We do not have a dog. Yet family members often ask us to watch their dog while they vacation.
They leave their dog at our house for days or up to a week!
We have made it very clear that we do not want the responsibility of a dog of our own, hoping they would get the message. They certainly can afford to board the dog, but instead they move the responsibility to our family.
This leaves us in a position where we are restricted in what we do because a dog cannot be left alone all day. This is partly why we do not have a dog. In the summer, when we have flexible schedules, we may choose to take a last-minute trip ourselves.
I don't want to be confrontational, so if they ask if we mind dog-sitting, we say that we don't mind. I know for a fact that they know that we mind but they are being selfish.
Am I being selfish for not wanting the responsibility of dog-sitting?
A Dog-Free Family
My favorite part of your letter is when you say that you don't want to be confrontational, so when asked if you would mind dog-sitting, you actually lie and say that you don't mind it.
Then you blame the people who take you at your word.
Here's how you fix this. The next time you are asked if you would mind dog-sitting, you say, "You know, I'm a little embarrassed. I haven't been completely honest. This isn't anything personal against Muffin, but we really don't like dog-sitting. That's why we've decided not to get a dog for ourselves."
If you can't manage that level of honesty, you can say, "I'm sorry but we have plans ourselves during the time you need a dog-sitter so we won't be able to do it." Of course, this leaves you open to more dog-sitting requests and more opportunities to be nonconfrontational.
Now stay. Sit. Heel.
My mother passed away four years ago, and my husband was executor of her estate.
My husband and I did all of the work involved.
I commuted to her area (about two hours away) and maintained her home until it was sold.
My brother and his family, who live out East, were not involved in any estate duties.
My husband declined any fee as executor, and my brother and his wife sent us three bottles of wine as a thank-you.
After her death, we discovered that there was a medical procedure that was done incorrectly. Because of this, my brother and I were recently awarded a small settlement.
My husband spent two years dealing with lawyers, doctors and hospitals in two states. My brother called me one afternoon and told me to say "thanks" to my husband.

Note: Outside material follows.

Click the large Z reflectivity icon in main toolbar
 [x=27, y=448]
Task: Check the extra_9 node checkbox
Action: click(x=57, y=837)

Am I wrong to expect that they could spend five minutes to send a thank-you note or some type of acknowledgment to my husband for his hard work?
I am not particularly close to my brother, and my resentment is growing. Should I write them a letter and let them know how I feel, or do I just let it go? (By the way, they used their settlement money to buy a Jaguar.)
It sounds to me that sending three bottles of wine, in fact, is a gesture of thanks. The wine and phone call might not be sufficient, but keep in mind that your brother probably thinks he's actually thanked you.
Because you and your brother aren't close, you risk a real estrangement if you don't work this out. If you do choose to write a letter to your brother, please don't accuse him of being selfish and squandering his money on a Jaguar -- he can choose to spend this money any way he pleases. Simply tell him that it was a very long road through your mother's illness and death and that you are so grateful that your loving husband chose to handle all of the details and did such a good job. This opens the door for your brother to turn around and do right by you. I hope he chooses to thank you properly.